The Derby Roundhouse is a building well-deserving of its landmark status given its historical significance in the city and Britain as a whole. The Roundhouse – located next to Derby Railway station at Pride Park and built by Robert Stephenson for the North Midland Railway in 1839 – was the first of its kind in the country, and it is even believed to be the first in the world, yet this this historical status was very nearly not enough to keep it alive. Over the centuries since it was first designed, the Derby Roundhouse has gone from a vital innovation in the industry to a dilapidated relic back to an important part of the community.

Derby Roundhouse

Derby Roundhouse

The purpose of the roundhouse was fairly straightforward when it was designed and it operations would inspire the creation of other models and buildings across the country’s network of railways. The problem with locomotives in those days – and in many cases the carriages too – was that they were only able to travel in a single direction; once they had reached the end of the line they had to be turned around to make the return journey. The Derby Roundhouse held the deceptively simple solution of a turntable and, as the building developed, it became home to a carriage shop where the carriages could be repaired after their journey and three storey office complex that wrapped around the Roundhouse’s North West sector.

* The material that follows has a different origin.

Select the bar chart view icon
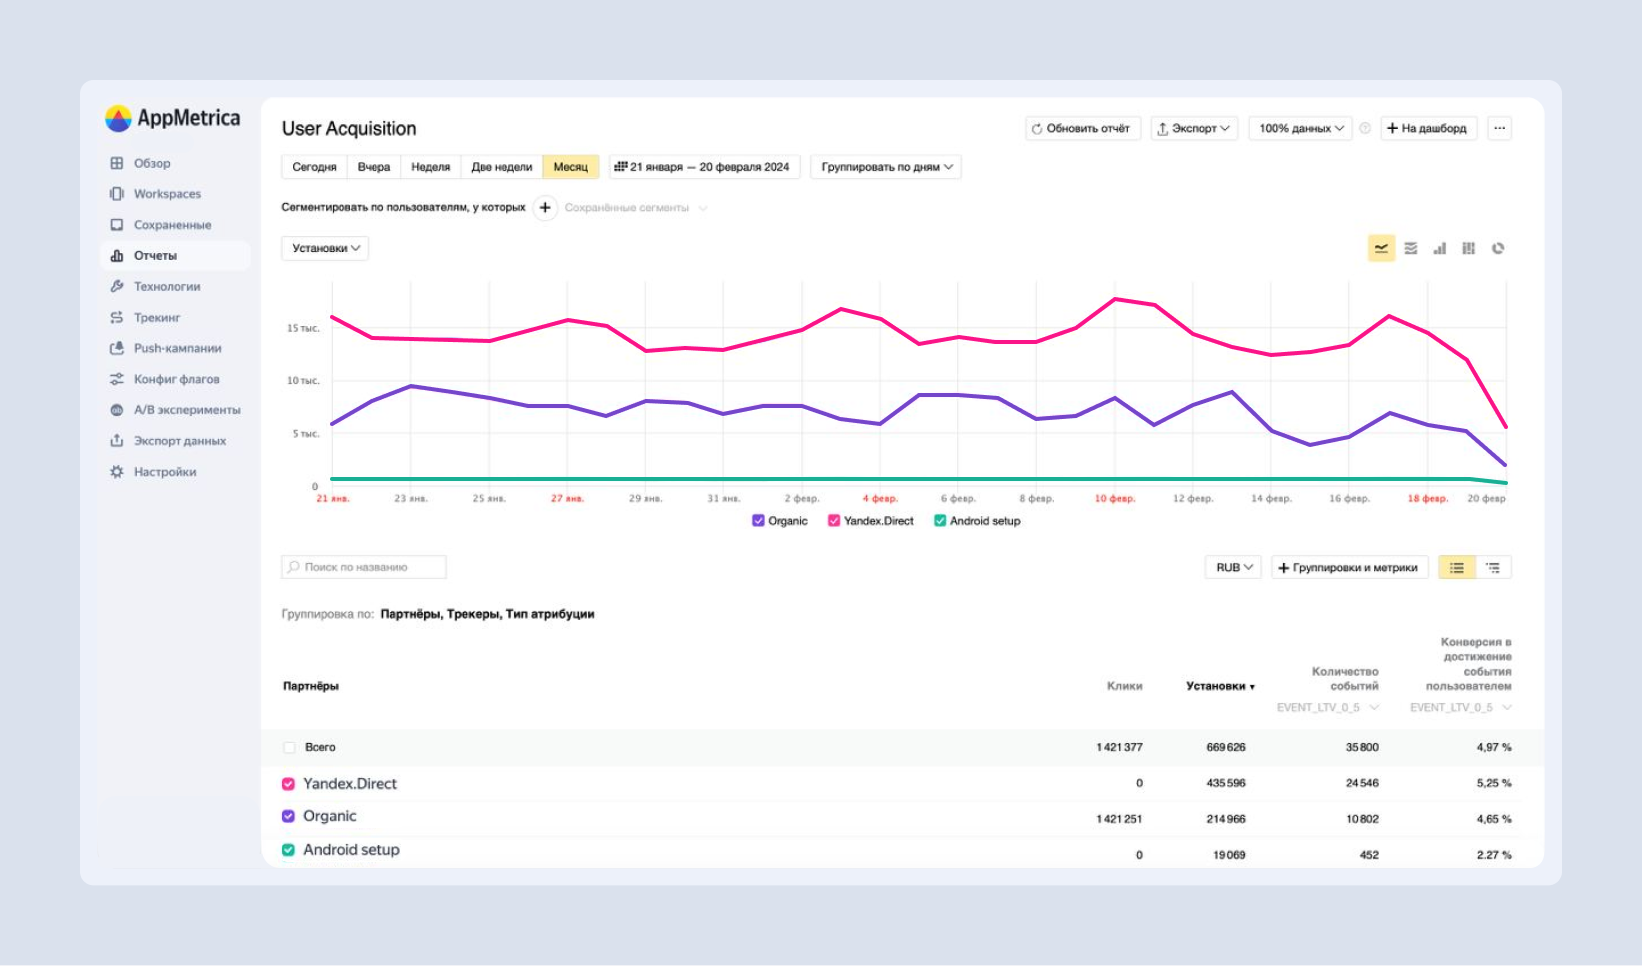1642x966 pixels. point(1439,249)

From a forgotten relic to a new centre for the Derby community.
As the industry went into decline and the decision was made to close Derby Railway Works, there were fears that this historical roundhouse would be next for the chop. Luckily for residents and railway enthusiasts, the roundhouse was saved from demolition and received Grade II status to ensure that it was listed and safe. This status aside, given its state of disrepair upon surveying it for restoration, the idea that it was “saved” was questionable. At the time, the building was said to be falling down around the restoration team with staircases rotting away, yet they were still able to transform the building and rediscover its former glory.

The final restoration of the Derby roundhouse was surprisingly sympathetic and the designers were able to restore the important, historical elements while using modern initiatives to further showcase the building’s worth and purpose. The rail spurs are still in place, the turntable is still operational and there is now a clear section of floor looking into the basement where the engines were cleaned.

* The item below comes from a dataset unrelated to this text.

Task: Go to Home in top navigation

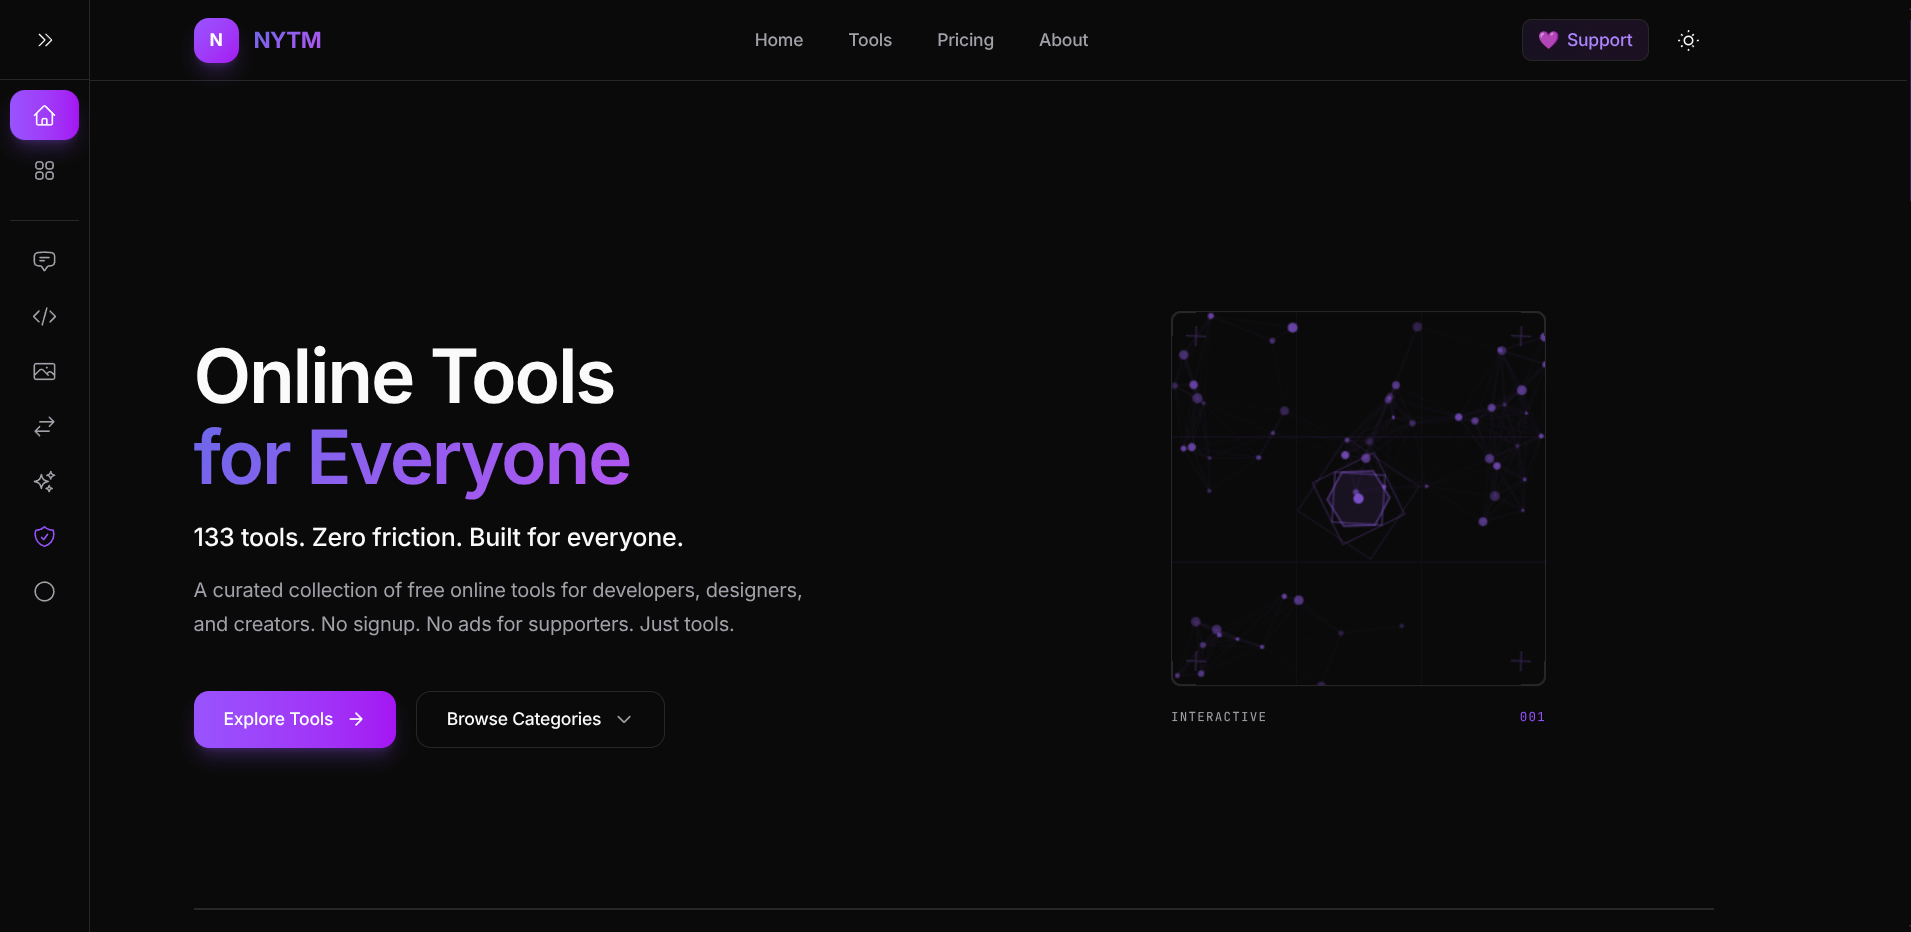Action: pyautogui.click(x=778, y=40)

The restored, architectural roundhouse was reopened by the Princess Royal in 2010 as part of the Derby College campus so it could provide space for a range of courses, from Hair and Beauty to the arguably more apt Construction and Engineering. When the hall is not being used by the students, tourists and members of the public can enjoy guided tours and the annual beer festival. The Derby Roundhouse clearly continues to play an important role in the development of the city, it still has a strong connection to its residents over 170 years on and hopefully its worth will be seen for many more years to come.